[Text extract start]

# Ormers



## foxfish (21 Jan 2011)

Bet not many of you know about ormers?
They are a type of sea snail & are absolutely delicious to eat.
We went with an old fisherman friend to some offshore reefs & caught a nice haul.
Ormers can only be collected a few times a year so as to conserve stocks - to day was one of those days


----------



## ceg4048 (22 Jan 2011)

Nice one! 

I've never had these. Do they taste like oyster? Are they poisonous if eaten raw?

Cheers,


----------



## foxfish (22 Jan 2011)

No, not like oyster. In fact most like veal in texture & flavour!
I live on the most northerly extreme of the mollusc's habitat & even then, they are quite rare further south.
Ormers are only collectible on the lowest of tides when they can been found clinging to the underside of rocks.
We get some of the largest tidal moment in the World where I live with a 35 - 40' height differential from high to low on the big winter spring tides.
I am sure you wont be surprised to discover that Ormers were once a common species around our way but, overfishing , sea pollution & global warming had decimated the population!
 However, as we now have heavy restriction on their harvesting, they are making a comeback   
Ref the flavour - ormers are a close relative of the Abalone however they have a unique flavour that is not really in most people vocabulary to describe! They are delicious but, not even remotely fishy tasting.


----------



## dw1305 (22 Jan 2011)

Hi all,
I think they just reach the Channel Islands in the UK. I heard a Radio 4 item about Abalone poaching in S. Africa this week, apparently they sell for huge amounts in SE Asia, so that would be hundreds of dollars worth in Hong Kong.
http://news.nationalgeographic.com/news/2002/04/0402_020402_abalone.html.

cheers Darrel


----------



## foxfish (22 Jan 2011)

There has been a few recorded in Cornwall but Alderney CI is there most northerly common distribution in the UK.
I live in Guernsey CI.
You can buy them here sometimes however the law states - they cant be frozen or preserved & must be consumed within three days of an official ormering tide.
When for sale they fetch about £5 a lb so in fact for such a delicacy they are not that expensive.
Rick stein & Huge FW have both been over here to try them.


----------



## Garuf (22 Jan 2011)

Are you a fisherman or something Foxfish?
I love the photo though I'm not so hot on sea food, (I'll eat anything as a general rule but I dunno, something about the seafood smell), it's really characterful.


----------



## foxfish (22 Jan 2011)

Hey Garuf, I have a real thing about eating fresh fish & fresh fish does not smell hardly of anything!
If you pick up a fish & smell it you will know where I am coming from LOL.
Yes I have been a professional fisherman but many years ago now, however I live on a small island where you can never get more than 3.5 miles from the sea.
I am a free diver & spearfisherman though & catch my own fresh fish from April till December, this time of year I hunt for ormers every full moon & set pots for lobster from my little boat.


----------

[Text extract end]
[Dataset extract start]

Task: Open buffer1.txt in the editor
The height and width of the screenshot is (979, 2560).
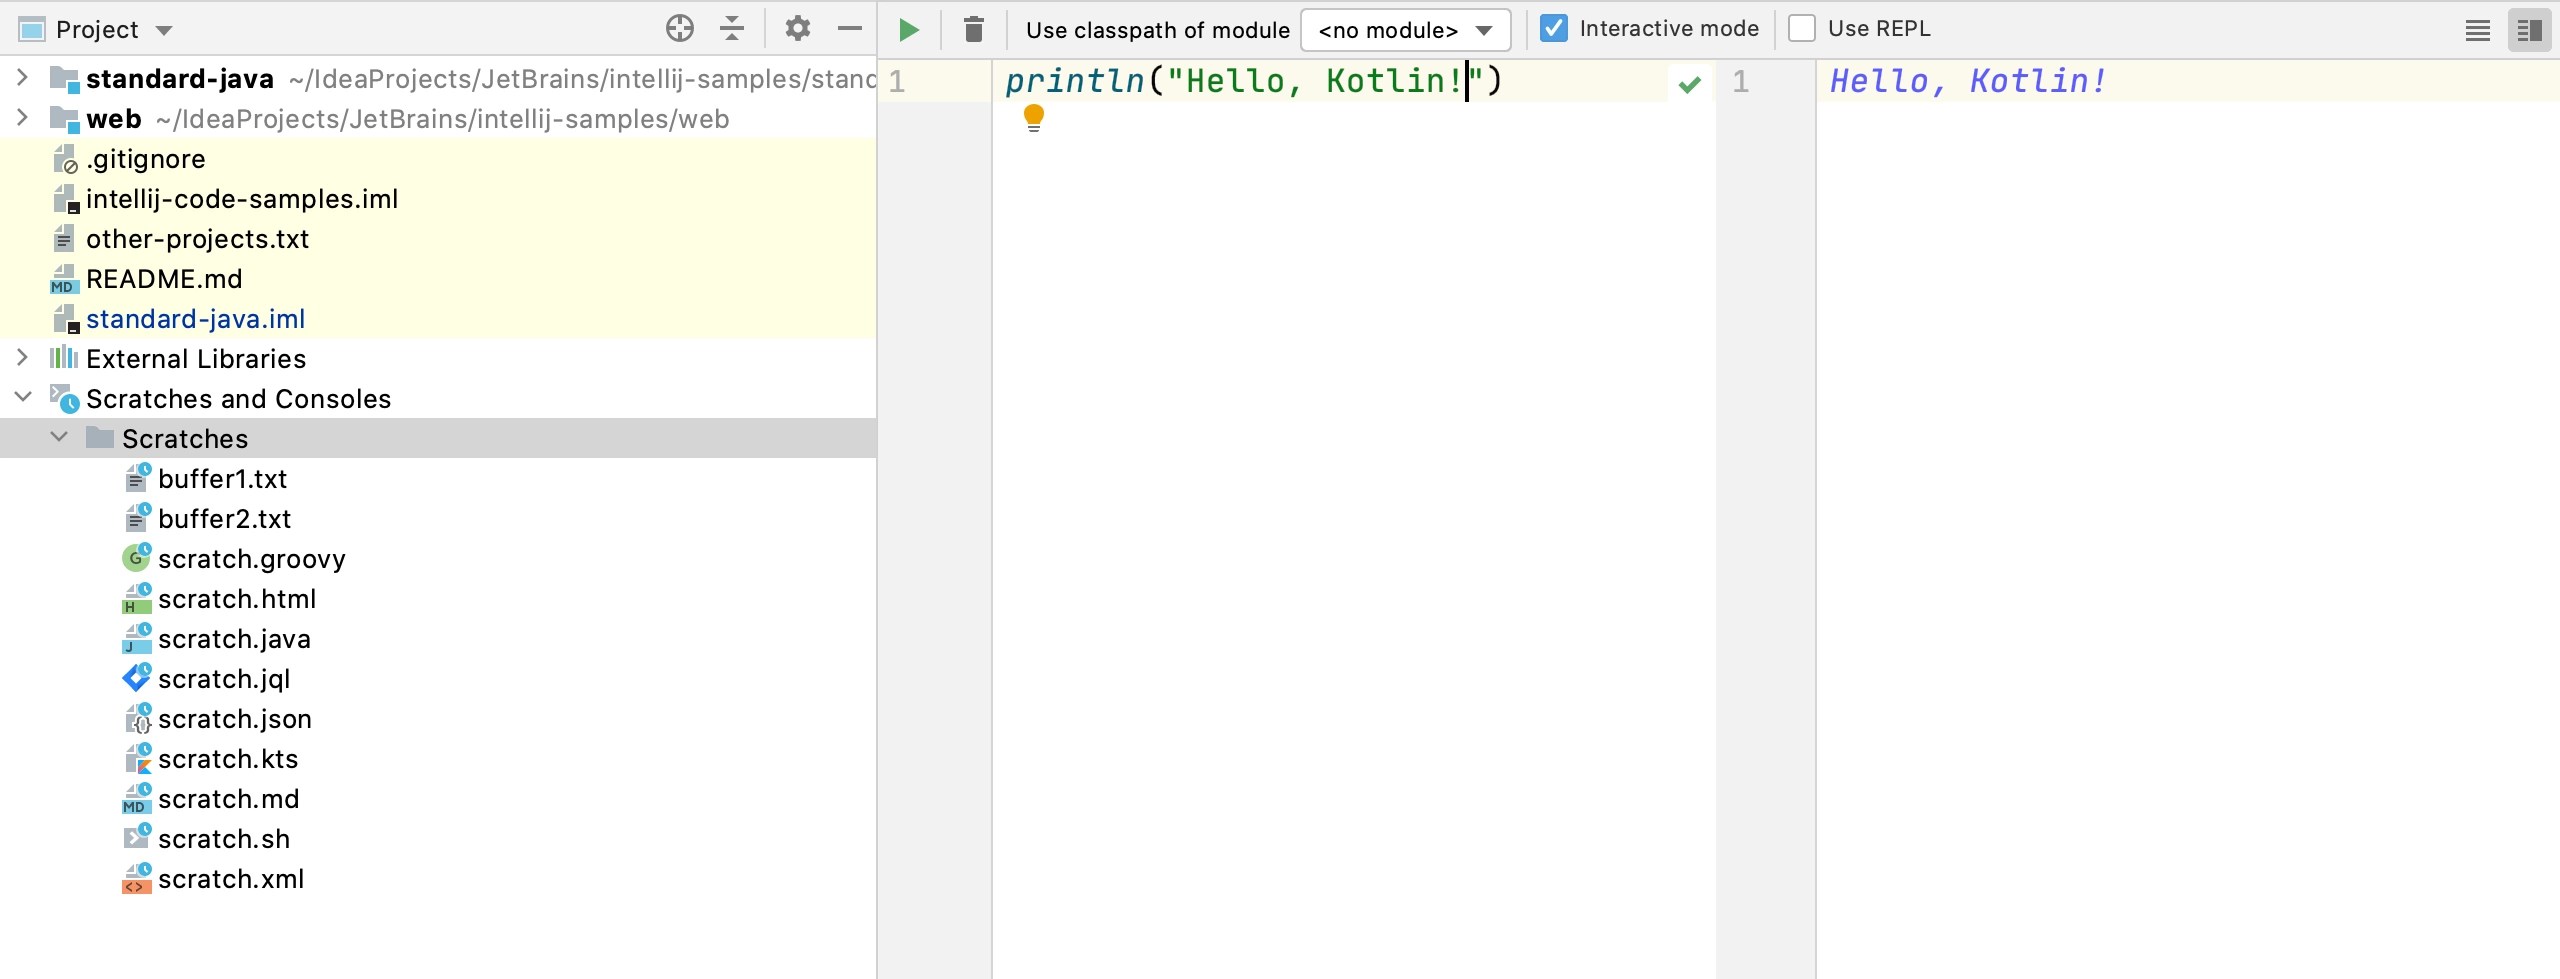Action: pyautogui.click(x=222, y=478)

[Dataset extract end]

### Directive A
Summarize the ormers thread in two sentences.
### Directive B
Switch "reefs" to "sandbanks" in the part of the ormers thread between "They are a type" and "if eaten raw?", inclusive, and write out that part with the change.
The data is separate material with no connection to the ormers thread.

### Right answer A
Ormers are sea snails closely related to abalone that can only be gathered a few times a year, on the lowest tides, and a forum member from Guernsey describes collecting them and says they taste most like veal and not at all fishy. The thread also notes that overfishing, sea pollution and global warming once cut their numbers, that harvesting restrictions are helping them come back, and that local law requires them to be eaten within three days of an official ormering tide.

### Right answer B
They are a type of sea snail & are absolutely delicious to eat.
We went with an old fisherman friend to some offshore sandbanks & caught a nice haul.
Ormers can only be collected a few times a year so as to conserve stocks - to day was one of those days


----------



## ceg4048 (22 Jan 2011)

Nice one! 

I've never had these. Do they taste like oyster? Are they poisonous if eaten raw?